Today Laura Wilkinson, author of Public Battles, Private Wars answers a few of my questions.
1. Tell us about Public Battles, Private Wars. What’s it about?
It’s about friendship and love, enemies and fighting. And food. But mostly it’s about being the best you can be no matter how dire the circumstances or the odds. As my central character and narrator Mandy says at the opening of the novel: ‘Sometimes, we need enemies more than we need friends. Sometimes, we find the best of ourselves in the strangest places, during the strangest times.’
Set against the backdrop of the 1984/85 Miners’ Strike, Mandy is a young wife who lives in a (fictional) Yorkshire pit village. She flunked out of school, fell pregnant at sixteen and at twenty-three is married to a good-looking drinker with four kids. She’s not much good at anything, other than baking cakes. Or so she thinks. When a childhood friend returns to the village – glamorous, clever Ruth – Mandy thinks she’s found a mate and a role model, but Ruth isn’t all she seems and neither is her Falklands war hero husband Dan. I’m not going to say any more because, of course, I hope you’ll read it!
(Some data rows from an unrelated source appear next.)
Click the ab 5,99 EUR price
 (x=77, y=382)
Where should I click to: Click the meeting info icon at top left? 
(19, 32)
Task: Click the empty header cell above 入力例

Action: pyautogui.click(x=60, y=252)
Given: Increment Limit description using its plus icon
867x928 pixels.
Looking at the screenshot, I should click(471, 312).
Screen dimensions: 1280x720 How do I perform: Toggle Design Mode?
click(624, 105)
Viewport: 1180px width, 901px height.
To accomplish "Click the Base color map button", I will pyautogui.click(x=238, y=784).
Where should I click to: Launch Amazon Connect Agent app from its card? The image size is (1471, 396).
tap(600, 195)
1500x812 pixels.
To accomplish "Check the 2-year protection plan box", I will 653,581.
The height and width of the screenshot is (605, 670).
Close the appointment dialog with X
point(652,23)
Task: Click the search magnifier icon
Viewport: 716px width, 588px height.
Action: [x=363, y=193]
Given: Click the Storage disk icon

2. Where did you get the inspiration for Public Battles, Private Wars?
From a photograph of a group of women marching down a suburban street waving a banner – Barnsley Women Against Pit Closures. I was researching another story idea. Immediately, I knew it must have been taken during the 80s because of the frizzy perms and badly cut jeans, but it was the expression on the women’s faces that sparked the idea. They didn’t look downtrodden or defeated, or even especially angry; they appeared empowered, smiling, marching with a spring in their step. I couldn’t get them out of my head and so I began to read about the strike and the women’s involvement in it. Then this young woman started speaking to me. She had low self- esteem, but she was bright and funny, and I knew she had so much more to give.
3. Do you like to plan your new work in progress before you start or do you like to see where the story takes you?
Like many writers, I’m neither a fully paid up member of the planner nor pantser club; I fall somewhere in between. I begin with character (see above!) or theme and a dilemma, or a ‘what if’, and once I’ve explored this thoroughly, I generally have a rough idea of the story arc. I don’t plan scene by scene; I prefer to allow the story and characters room to breathe, to take on a life of their own. So stories can shift and alter, and I’m OK with that. The unexpected can be so exciting, and challenging!
4. Can you tell us anything about your current work in progress?
Sure, though it will probably alter. I’ve got two working titles (I find titles notoriously tricky) – Skin Deep and Ugly Beautiful. Here’s the pitch:
They say beauty is only skin deep.
Former model Diana is desperate to be admired for her art and not her beauty. Cal is a drummer with a face damaged by disease; he wants people to see beyond his deformed features to the person inside.
When they meet, each believe they have found their muse.
Modifying her appearance for art, Diana challenges notions of beauty and ugliness, but Cal wants to use advances in cosmetic surgery to look more acceptable, and he is falling in love…
Set in Manchester and London UGLY BEAUTIFUL/ SKIN DEEP follows two unconventional people seeking love and acceptance in a world obsessed with image.
5. What’s your way of dealing with the dreaded writer’s block?
If I’m honest, and I hope I don’t sound smug, I don’t suffer from it. Or haven’t yet! Writers write; they don’t hang around for the muse. First drafts are nearly always ropey, so I tend to go with it and write even when I think it’s total shite. It can always be improved. I work as an editor as well as a writer so perhaps this attitude is a result of this. I like editing, which helps, though all writers need to edit, and edit and edit and edit…
6. Do you have any advice for anyone writing their first novel?
Gosh, there’s so much advice around I’m not sure if mine will add anything new, but here goes!
Read and read and read, especially, but not exclusively, in your chosen genre. Read as many ‘how to’ books as you can stomach. You won’t agree with or use all the advice but you might pick up a few gems and they can sustain you. Remember that rules are meant to be broken, but you must understand the rules before you break them.
Write. Don’t think about it, don’t talk about it; do it (see earlier comment about waiting for the muse). Banish your internal critic while writing your first draft. Write with your heart; edit with your head.
When you feel ready, share your work with trusted friends – readers and/or writers. Not your mum. She loves you; she’ll think it’s marvellous. It probably isn’t. You need supportive, knowledgeable colleagues. If you’re studying for a degree or MA you should find plenty; if not join a writers’ group or seek professional advice from people like me. I work freelance as an editor – developmental and copyediting – and through Cornerstones Literary Consultancy.
Enjoy! And when you’ve completed your first draft remember to crack open the champagne, or your celebratory poison of choice. Writing a novel is a huge achievement, and if you’re anything like me, nothing will beat the feeling of seeing a completed manuscript on your dining room table. You did it!